Whenever a line in the entries below contains the string "computer", copy that line.

§ Working data:

::::::::

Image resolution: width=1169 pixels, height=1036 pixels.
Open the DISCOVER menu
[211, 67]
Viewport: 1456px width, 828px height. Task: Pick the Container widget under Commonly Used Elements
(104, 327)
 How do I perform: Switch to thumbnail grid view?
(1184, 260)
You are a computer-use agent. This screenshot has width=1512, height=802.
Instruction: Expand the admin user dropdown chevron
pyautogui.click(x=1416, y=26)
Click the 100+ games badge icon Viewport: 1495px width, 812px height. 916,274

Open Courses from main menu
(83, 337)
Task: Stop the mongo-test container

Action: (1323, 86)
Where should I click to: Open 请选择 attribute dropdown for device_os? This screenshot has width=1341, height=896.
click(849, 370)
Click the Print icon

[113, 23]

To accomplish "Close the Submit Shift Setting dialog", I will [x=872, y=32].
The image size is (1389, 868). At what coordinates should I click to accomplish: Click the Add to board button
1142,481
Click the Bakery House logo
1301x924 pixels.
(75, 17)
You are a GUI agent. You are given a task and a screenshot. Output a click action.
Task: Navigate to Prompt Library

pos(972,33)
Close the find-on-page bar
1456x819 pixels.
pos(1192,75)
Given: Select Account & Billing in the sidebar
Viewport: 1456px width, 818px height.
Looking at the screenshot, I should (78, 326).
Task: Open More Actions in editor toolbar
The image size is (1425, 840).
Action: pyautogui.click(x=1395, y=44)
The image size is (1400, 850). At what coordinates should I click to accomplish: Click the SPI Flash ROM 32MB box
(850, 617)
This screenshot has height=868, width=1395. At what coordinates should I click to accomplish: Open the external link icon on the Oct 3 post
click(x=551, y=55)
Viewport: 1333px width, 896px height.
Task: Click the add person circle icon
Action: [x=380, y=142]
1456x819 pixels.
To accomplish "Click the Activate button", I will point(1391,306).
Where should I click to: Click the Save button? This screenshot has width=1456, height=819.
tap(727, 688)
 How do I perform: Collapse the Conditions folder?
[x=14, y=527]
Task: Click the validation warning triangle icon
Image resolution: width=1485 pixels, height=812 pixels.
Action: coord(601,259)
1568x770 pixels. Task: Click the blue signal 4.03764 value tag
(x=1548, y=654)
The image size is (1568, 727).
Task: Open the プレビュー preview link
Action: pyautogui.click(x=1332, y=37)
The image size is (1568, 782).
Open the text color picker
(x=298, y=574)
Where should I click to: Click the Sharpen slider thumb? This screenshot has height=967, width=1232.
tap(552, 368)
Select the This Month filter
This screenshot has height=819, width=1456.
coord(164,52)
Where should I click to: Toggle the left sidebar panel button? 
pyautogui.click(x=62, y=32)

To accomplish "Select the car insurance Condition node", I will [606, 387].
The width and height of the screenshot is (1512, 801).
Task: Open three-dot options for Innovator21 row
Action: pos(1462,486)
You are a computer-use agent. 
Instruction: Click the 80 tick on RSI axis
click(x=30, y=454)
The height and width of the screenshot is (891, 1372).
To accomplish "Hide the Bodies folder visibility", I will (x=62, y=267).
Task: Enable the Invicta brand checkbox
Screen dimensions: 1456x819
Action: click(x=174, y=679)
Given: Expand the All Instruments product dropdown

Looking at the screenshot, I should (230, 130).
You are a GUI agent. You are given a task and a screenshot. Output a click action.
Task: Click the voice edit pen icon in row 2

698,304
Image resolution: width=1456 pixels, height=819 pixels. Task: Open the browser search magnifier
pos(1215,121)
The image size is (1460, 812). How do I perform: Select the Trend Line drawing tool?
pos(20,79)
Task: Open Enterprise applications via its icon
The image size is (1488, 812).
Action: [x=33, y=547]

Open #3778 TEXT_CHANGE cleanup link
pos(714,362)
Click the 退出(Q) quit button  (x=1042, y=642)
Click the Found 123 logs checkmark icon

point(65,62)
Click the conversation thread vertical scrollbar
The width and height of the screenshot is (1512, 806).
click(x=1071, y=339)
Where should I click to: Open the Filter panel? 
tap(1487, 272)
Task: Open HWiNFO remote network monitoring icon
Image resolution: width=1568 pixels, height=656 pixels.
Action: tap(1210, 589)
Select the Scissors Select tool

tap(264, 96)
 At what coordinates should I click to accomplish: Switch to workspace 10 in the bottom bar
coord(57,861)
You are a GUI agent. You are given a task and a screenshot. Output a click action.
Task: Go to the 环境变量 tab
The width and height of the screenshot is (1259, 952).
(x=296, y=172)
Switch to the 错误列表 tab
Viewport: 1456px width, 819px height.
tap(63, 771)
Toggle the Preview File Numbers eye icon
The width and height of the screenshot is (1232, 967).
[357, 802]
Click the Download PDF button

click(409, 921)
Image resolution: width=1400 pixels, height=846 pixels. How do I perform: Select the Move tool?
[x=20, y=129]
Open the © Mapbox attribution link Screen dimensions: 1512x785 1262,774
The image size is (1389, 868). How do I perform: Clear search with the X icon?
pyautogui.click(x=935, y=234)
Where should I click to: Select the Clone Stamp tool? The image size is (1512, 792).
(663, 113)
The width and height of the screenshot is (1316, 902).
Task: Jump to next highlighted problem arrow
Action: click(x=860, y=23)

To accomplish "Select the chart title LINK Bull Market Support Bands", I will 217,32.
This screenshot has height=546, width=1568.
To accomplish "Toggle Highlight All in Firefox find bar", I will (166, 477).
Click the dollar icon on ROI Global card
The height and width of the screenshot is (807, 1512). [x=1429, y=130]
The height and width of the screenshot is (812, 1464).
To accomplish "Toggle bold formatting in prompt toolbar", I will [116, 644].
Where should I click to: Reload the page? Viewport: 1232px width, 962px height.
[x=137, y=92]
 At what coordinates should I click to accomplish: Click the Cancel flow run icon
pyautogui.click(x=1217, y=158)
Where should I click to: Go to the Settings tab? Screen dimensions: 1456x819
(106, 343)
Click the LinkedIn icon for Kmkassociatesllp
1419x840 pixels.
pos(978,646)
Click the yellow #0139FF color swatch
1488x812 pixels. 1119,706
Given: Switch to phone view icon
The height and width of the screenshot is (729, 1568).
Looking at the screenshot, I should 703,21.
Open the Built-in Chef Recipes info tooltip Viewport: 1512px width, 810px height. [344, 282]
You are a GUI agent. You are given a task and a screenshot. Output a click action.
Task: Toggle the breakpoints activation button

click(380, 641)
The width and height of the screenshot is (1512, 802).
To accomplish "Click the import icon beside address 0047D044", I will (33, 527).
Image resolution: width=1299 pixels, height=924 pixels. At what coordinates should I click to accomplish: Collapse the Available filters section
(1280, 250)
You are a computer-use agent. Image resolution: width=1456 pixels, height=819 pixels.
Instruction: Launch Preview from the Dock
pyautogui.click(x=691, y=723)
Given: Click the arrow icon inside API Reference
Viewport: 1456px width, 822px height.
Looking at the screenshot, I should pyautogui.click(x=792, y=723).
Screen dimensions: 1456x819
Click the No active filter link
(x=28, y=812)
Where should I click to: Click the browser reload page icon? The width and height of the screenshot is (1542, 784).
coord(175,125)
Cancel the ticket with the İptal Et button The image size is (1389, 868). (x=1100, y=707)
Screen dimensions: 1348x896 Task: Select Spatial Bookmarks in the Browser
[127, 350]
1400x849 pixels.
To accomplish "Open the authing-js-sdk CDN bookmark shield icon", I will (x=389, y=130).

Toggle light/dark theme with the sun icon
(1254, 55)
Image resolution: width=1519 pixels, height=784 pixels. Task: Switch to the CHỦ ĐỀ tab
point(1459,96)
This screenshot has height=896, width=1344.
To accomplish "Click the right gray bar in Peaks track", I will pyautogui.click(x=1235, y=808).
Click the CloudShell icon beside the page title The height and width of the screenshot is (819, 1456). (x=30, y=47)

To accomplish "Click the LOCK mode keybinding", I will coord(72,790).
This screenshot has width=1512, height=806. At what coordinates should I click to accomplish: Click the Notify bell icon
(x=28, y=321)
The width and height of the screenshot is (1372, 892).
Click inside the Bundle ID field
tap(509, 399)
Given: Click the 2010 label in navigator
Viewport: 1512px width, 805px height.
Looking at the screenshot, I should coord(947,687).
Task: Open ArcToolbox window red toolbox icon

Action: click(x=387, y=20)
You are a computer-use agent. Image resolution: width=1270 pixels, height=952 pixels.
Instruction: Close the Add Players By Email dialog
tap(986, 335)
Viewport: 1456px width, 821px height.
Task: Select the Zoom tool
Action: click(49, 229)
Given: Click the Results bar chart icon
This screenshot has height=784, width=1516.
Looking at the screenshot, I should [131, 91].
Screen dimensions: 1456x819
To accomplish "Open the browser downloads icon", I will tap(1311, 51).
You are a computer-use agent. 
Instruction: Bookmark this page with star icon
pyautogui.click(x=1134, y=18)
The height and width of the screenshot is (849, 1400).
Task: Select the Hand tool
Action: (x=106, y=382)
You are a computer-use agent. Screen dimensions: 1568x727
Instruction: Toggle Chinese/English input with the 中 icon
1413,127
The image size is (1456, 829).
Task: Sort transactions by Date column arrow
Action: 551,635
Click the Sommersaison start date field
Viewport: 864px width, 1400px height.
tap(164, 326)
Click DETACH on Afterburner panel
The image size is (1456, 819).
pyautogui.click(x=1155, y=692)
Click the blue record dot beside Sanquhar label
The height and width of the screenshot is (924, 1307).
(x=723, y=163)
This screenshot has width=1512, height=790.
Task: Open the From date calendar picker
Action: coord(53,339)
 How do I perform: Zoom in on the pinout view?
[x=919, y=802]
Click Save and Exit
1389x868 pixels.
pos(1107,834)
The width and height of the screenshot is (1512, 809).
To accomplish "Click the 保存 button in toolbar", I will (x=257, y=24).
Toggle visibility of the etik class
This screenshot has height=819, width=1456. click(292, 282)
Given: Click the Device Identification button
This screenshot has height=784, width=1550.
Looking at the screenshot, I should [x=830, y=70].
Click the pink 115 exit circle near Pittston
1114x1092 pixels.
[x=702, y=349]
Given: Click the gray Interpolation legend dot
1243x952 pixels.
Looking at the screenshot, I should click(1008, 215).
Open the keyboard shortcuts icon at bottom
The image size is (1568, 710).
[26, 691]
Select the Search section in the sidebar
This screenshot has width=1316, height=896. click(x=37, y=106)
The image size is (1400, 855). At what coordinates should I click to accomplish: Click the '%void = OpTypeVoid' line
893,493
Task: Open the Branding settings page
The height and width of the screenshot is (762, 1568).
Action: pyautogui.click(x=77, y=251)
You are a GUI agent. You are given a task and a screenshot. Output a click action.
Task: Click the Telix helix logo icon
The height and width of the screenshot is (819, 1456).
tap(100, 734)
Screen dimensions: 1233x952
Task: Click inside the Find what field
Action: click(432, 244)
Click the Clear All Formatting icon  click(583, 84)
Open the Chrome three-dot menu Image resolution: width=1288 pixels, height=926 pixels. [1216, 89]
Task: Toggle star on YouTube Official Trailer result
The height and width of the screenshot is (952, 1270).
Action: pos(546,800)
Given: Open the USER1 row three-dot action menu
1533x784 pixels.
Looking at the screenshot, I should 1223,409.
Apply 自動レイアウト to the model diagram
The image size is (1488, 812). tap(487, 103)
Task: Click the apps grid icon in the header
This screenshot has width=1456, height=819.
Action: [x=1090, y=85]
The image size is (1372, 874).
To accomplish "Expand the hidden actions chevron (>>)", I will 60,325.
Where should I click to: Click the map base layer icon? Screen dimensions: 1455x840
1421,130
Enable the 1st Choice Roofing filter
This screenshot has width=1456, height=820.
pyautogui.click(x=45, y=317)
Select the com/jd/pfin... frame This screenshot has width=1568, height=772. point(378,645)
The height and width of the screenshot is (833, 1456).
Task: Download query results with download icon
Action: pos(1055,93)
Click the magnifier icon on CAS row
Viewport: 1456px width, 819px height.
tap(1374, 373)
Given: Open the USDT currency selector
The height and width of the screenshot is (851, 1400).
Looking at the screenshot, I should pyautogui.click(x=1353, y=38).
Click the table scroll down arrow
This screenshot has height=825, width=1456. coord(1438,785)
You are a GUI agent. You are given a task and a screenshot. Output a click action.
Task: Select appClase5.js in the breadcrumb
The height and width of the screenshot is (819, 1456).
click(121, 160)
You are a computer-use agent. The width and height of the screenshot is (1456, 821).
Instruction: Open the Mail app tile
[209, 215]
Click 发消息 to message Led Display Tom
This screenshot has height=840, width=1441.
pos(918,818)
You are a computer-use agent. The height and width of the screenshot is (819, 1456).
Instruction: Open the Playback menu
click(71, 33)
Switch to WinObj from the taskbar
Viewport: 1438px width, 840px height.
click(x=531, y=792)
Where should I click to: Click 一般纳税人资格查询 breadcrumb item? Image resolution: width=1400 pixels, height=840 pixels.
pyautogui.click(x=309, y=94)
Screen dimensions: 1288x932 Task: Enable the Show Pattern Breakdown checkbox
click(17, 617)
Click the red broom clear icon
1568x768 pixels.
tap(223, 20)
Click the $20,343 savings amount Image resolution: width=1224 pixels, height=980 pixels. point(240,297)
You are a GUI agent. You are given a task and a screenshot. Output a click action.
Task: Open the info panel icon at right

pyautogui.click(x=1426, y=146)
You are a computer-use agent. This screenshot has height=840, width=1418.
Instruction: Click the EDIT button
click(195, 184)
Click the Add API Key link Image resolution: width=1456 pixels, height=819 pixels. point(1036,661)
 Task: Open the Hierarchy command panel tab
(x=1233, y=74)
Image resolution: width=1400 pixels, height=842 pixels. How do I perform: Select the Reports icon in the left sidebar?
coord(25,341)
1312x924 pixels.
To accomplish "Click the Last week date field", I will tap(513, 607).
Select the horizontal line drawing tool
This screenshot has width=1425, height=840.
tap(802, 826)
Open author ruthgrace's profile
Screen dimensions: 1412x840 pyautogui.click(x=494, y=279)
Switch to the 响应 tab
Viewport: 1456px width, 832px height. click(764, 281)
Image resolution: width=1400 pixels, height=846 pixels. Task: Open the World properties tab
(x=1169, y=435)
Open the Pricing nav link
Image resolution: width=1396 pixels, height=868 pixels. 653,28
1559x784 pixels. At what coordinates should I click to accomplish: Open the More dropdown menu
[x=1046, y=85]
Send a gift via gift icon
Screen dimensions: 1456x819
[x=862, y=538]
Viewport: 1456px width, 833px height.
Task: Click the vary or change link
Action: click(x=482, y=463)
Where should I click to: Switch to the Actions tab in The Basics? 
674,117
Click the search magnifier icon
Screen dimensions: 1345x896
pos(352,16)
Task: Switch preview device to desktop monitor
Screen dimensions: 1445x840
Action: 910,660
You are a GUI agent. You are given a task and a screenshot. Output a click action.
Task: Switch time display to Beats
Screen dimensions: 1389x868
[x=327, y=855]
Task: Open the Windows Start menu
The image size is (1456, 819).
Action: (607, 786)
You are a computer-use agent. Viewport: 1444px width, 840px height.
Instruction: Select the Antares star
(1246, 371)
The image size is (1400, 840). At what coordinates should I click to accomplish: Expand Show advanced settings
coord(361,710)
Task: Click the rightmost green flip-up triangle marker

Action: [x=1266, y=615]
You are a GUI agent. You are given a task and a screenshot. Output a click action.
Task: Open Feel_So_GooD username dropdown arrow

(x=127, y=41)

::::::::

§ Output for this task:
You are a computer-use agent. This screenshot has width=1512, height=802.
You are a computer-use agent. 
You are a computer-use agent. Image resolution: width=1456 pixels, height=819 pixels.
You are a computer-use agent. Image resolution: width=1270 pixels, height=952 pixels.
You are a computer-use agent. 
You are a computer-use agent. Screen dimensions: 1568x727
You are a computer-use agent. The width and height of the screenshot is (1456, 821).
You are a computer-use agent. The height and width of the screenshot is (819, 1456).
You are a computer-use agent. This screenshot has height=840, width=1418.
You are a computer-use agent. Viewport: 1444px width, 840px height.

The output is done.